Concept: Fit Curves and Distributions¶
Let’s summarize what we just learned in the concept video. Then, we’ll continue with the hands-on lesson where you can apply your knowledge.
Distribution Fitting¶
Using the Fit Distribution card in Dataiku DSS, we can fit univariate distributions such as the Gaussian (normal), exponential, beta distributions, and more, to the data in each numerical column of our data.
The card displays goodness-of-fit metrics, the estimated parameters of the distributions, and a Q-Q plot that compares the quantiles of the data to the quantiles of the fitted distributions. Observing points far from the identity line in a Q-Q plot indicates a poor distribution fit.
We can also fit a bivariate normal (or Joint normal) distribution to two variables that are jointly distributed, or we can visualize the 2-dimensional kernel density estimate (or 2D KDE) plot, by using the 2D Fit Distribution card.

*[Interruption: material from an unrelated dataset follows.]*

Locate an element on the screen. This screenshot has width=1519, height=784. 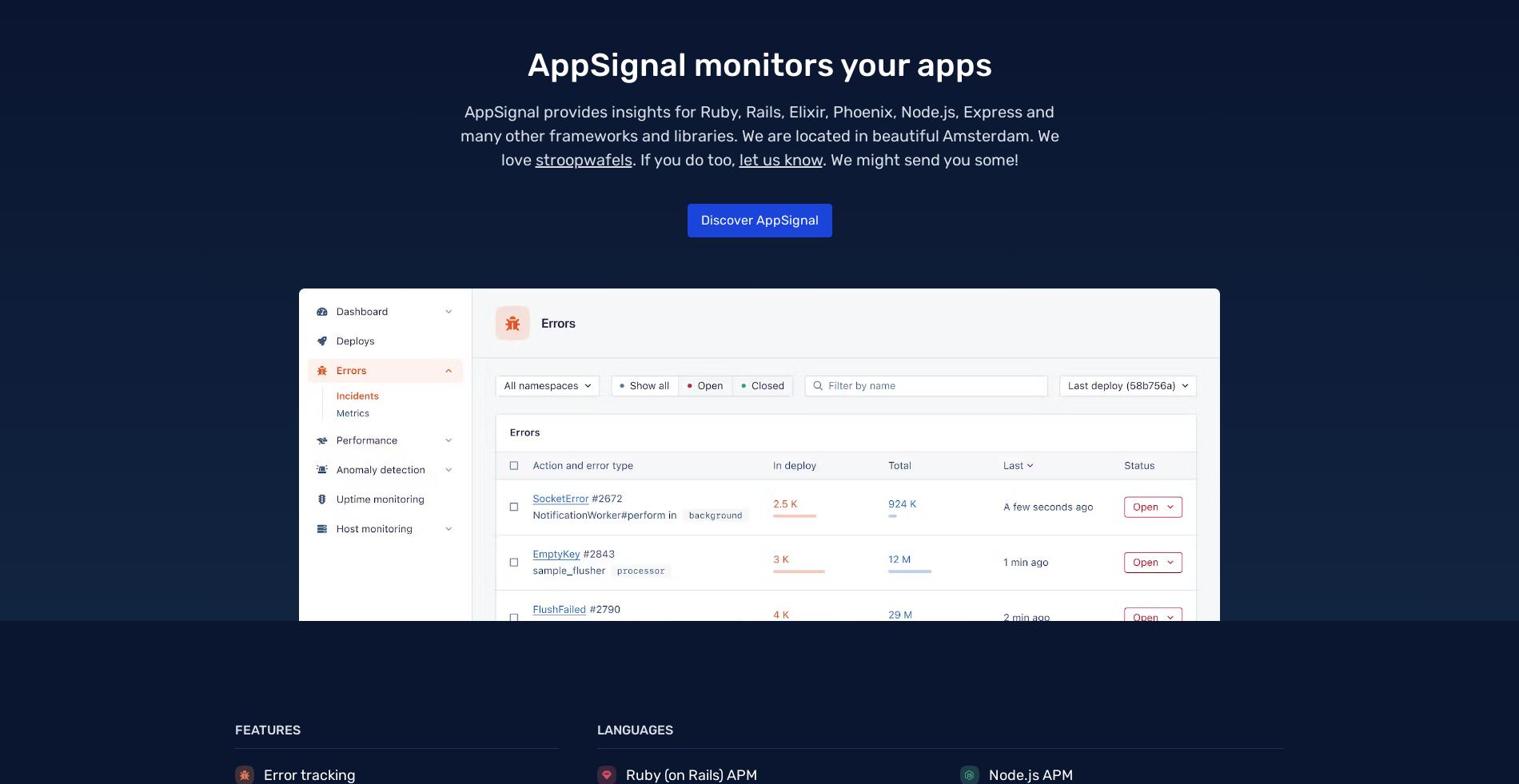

DSS uses a Gaussian kernel for the 2D KDE plot and accepts values for the X and Y relative bandwidth parameters, used to scale the horizontal and vertical KDE bandwidths. The smaller the parameter values, the less smooth the KDE plot appears.
Curve Fitting¶
Similarly, for the numerical columns, the Fit Curve card allows us to model the relationship between two variables, by using either an Isotonic curve, which uses a free-form linear model to fit the data, and is strictly non-decreasing or non-increasing
or by using a Polynomial curve, which uses a polynomial function of a specified degree.